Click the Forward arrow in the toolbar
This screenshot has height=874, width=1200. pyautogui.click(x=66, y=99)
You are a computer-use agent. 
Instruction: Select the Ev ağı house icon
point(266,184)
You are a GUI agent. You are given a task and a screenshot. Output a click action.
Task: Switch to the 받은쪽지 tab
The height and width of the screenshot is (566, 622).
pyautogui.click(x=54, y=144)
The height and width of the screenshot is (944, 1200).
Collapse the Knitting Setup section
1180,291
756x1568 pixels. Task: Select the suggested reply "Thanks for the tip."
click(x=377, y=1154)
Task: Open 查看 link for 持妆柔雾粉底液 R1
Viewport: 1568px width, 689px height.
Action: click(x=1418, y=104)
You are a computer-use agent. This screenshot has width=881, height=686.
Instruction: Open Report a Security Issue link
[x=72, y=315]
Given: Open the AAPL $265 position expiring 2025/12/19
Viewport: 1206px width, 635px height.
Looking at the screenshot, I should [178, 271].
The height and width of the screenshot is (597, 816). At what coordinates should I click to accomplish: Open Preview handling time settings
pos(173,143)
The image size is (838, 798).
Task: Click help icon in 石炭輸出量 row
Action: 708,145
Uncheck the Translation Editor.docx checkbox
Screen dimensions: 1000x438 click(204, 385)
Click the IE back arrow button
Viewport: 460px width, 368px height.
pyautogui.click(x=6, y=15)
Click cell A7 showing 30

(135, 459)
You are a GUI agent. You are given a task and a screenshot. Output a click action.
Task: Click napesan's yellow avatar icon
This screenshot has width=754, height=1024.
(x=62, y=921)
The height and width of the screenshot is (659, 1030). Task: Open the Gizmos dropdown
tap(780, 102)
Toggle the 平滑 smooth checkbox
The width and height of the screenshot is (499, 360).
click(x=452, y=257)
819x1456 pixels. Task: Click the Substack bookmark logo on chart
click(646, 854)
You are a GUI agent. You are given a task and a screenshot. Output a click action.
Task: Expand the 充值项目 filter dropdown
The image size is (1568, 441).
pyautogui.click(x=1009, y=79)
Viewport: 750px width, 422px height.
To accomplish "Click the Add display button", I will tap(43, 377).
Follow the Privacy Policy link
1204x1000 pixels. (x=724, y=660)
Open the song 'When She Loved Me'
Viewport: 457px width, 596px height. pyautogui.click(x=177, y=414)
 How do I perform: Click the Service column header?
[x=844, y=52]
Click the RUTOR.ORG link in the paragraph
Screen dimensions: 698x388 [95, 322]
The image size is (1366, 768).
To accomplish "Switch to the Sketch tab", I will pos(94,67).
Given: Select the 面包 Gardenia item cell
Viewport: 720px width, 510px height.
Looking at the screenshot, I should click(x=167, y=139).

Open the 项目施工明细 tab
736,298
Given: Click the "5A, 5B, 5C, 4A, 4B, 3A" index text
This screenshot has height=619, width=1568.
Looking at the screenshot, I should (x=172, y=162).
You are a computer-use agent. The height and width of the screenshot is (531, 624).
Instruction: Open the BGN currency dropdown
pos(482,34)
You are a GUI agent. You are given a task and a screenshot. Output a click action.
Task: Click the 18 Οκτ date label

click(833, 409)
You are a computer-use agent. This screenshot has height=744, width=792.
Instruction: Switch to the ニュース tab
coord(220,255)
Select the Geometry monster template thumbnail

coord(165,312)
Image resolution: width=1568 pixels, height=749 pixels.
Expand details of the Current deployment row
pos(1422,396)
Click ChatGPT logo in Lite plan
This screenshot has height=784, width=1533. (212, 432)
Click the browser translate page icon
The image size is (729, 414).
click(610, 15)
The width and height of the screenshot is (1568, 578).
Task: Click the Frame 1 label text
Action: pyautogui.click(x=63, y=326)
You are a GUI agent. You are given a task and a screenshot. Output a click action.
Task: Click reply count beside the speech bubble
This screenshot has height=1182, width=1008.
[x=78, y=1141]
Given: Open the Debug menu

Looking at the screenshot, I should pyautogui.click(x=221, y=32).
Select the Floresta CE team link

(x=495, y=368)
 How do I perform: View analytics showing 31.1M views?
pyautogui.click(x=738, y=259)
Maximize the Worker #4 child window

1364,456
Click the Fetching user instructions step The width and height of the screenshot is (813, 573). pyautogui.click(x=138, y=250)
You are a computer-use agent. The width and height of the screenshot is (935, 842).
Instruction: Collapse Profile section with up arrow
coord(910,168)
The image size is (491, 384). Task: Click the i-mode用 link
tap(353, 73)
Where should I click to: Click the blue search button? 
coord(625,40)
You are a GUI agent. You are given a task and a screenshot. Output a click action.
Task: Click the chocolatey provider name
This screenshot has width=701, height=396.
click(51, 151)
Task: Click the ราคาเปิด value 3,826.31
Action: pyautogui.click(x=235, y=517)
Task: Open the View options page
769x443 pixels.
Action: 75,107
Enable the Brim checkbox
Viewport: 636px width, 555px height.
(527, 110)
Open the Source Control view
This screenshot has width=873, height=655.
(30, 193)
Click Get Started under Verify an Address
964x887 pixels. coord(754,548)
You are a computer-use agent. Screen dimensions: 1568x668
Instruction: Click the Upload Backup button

Exercise: Transcribe only the lines from the beginning of the entries to the line with "has width=881, height=686.", inclusive, exactly as written.

Your solution:
Click the Forward arrow in the toolbar
This screenshot has height=874, width=1200. pyautogui.click(x=66, y=99)
You are a computer-use agent. 
Instruction: Select the Ev ağı house icon
point(266,184)
You are a GUI agent. You are given a task and a screenshot. Output a click action.
Task: Switch to the 받은쪽지 tab
The height and width of the screenshot is (566, 622).
pyautogui.click(x=54, y=144)
The height and width of the screenshot is (944, 1200).
Collapse the Knitting Setup section
1180,291
756x1568 pixels. Task: Select the suggested reply "Thanks for the tip."
click(x=377, y=1154)
Task: Open 查看 link for 持妆柔雾粉底液 R1
Viewport: 1568px width, 689px height.
Action: click(x=1418, y=104)
You are a computer-use agent. This screenshot has width=881, height=686.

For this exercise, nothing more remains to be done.